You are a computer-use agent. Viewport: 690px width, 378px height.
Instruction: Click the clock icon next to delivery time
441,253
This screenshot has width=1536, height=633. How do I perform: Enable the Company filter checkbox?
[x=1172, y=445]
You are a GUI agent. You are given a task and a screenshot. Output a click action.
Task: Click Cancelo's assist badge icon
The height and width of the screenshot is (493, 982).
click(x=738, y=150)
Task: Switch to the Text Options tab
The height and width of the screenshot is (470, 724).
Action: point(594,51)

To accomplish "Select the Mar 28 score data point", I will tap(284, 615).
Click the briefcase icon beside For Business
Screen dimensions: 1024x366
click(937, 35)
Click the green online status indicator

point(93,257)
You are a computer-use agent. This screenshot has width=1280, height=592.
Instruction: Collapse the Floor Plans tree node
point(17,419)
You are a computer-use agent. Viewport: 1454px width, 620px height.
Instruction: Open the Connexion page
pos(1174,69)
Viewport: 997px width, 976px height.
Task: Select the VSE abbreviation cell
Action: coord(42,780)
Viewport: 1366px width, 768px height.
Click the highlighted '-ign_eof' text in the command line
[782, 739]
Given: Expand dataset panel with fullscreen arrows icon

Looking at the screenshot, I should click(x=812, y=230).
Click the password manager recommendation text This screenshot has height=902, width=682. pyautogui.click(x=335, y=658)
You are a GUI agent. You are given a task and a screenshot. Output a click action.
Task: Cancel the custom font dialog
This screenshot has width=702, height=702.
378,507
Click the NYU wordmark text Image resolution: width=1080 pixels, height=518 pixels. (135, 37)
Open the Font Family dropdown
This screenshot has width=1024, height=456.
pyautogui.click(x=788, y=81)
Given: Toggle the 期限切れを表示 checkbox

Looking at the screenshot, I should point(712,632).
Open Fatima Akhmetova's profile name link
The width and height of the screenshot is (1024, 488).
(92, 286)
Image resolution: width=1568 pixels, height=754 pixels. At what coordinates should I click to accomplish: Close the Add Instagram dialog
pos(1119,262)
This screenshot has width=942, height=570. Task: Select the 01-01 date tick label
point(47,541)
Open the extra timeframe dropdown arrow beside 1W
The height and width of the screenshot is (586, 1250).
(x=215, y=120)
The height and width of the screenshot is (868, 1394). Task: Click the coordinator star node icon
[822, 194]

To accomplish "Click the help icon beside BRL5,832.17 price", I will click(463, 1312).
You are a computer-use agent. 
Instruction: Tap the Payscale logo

----

## WHAT YOU WILL DO
Starting from the line with "The height and width of the screenshot is (868, 1394).", write out every remaining line of the data above exactly, the final line included, and nothing before it.

## REPLY TO THE TASK
The height and width of the screenshot is (868, 1394). Task: Click the coordinator star node icon
[822, 194]

To accomplish "Click the help icon beside BRL5,832.17 price", I will click(463, 1312).
You are a computer-use agent. 
Instruction: Tap the Payscale logo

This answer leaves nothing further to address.